José Maria Martins

Blogue do advogado José Maria Martins

domingo, outubro 22, 2006

A "coltura" e a "ética" do dinheiro

Parece que o dinheiro compra tudo: cavalos , parelhas e montes.

Aristófanes, um escritor grego , produziu uma das mais belas obras sobre a riqueza, o poder do dinheiro, obra denominada "Pluto", que em grego quer dizer dinheiro e riqueza.

Escreveu ele, num dado momento dessa obra, pondo em diálogo dois escravos e ele próprio:

"Pluto - Que dizes tu? É por minha causa que lhe fazem sacrifícios?

Crémilo - É o que te digo. E por Zeus, se há alguma coisa de brilhante, belo e agradável aos homens, é graças a ti que acontece. Tudo está submetido à riqueza.

Carião - Eu, por exemplo sou escravo por causa de meia dúzia de patacos, eu que antes era livre.


Crémilo - E dizem que as prostitutas de Corinto quando um pobre , por acaso, as tenta, nem sequer lhe prestam atenção. Mas se é um rico , logo lhe oferecem o cu."


Ora,

caros amigos, isto está hoje, quase 2.500 anos depois, igual.

O Dr. Moita Flores é co-autor de um livro sobre o escândalo sexual do Estado Novo,o aproveitamento por grandes senhores do regime da miséria das prostitutas e das filhas menores, que eram vendidas para o prazer dos valentões, ministros, banqueiros, padres e quejandos.
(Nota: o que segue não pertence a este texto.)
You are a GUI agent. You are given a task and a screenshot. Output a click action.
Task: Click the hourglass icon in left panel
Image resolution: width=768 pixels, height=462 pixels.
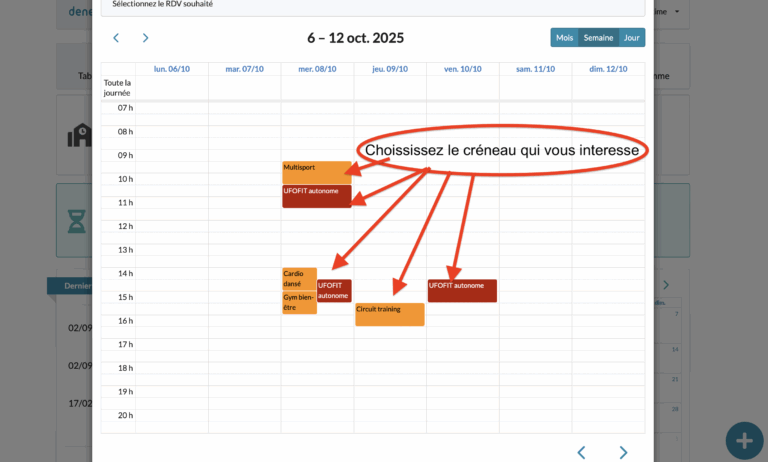(76, 219)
Escreve Moita Flores ( e Felicia Cabrita) num dado passo da obra "Ballet Rose", pondo em diálogo o agente da PJ , o Afonso , a quem foi distribuido o processo e que estava aflito, com o inspector da PJ , o doutor Josué , que lho mandou investigar:


" - Vossa Excelência leu os nomes que constam da informação?
- Li - Respondeu , imperturbável.

- Desculpe , eu sei que não é da minha conta, mas Vossa Excelência não acha que estamos a ir longe de mais? Há aqui nomes que são referências do regime, gente importante , poderosa. Não sei, senhor inspector!

O inspector Josué decidiu olhá-lo de frente.
-Está com medo?

-É muito perigoso, senhor doutor, e eu só tenho este emprego.Não sei fazer mais nada! - balbuciou, nervoso.

Fechou a caneta e olhou distraído para a janela. A pergunta colheu Afonso de surpresa.

- Tem filhos, Afonso?

-Desculpe, não percebi...

-Perguntei-lhe se tem filhos!

-Não , por acaso não - gaguejou.

- É pena . Talvez compreendesse melhor porque é que não podemos ficar de braços cruzados! - De repente as palavras tornaram-se metálicas - Quero descobrir tudo. Homens , mulheres, crianças. Quero aí preto no branco, quem dorme com mulheres, quem se deita com as miúdas, quanto pagam, onde o fazem e, sobretudo, perceber!...

-Afonso estava desorientado.

-Perceber?!...

-Perceber o prazer que alguém pode ter em prostituir crianças. Crianças, agente Afonso. Não lhe causa repugnância?

-Sim, claro.

-Então cumpra o seu dever ."

Bom, a verdade é que tudo isto é hoje igual.


Mudam-se os tempos mudam-se as vontades.

A choldra é a mesma. Os "senhores de qualquer regime" só clamam por justiça quando não são eles a estar na corda bamba.

Os escribas são sempre a voz do dono: de Pluto. Antes e hoje.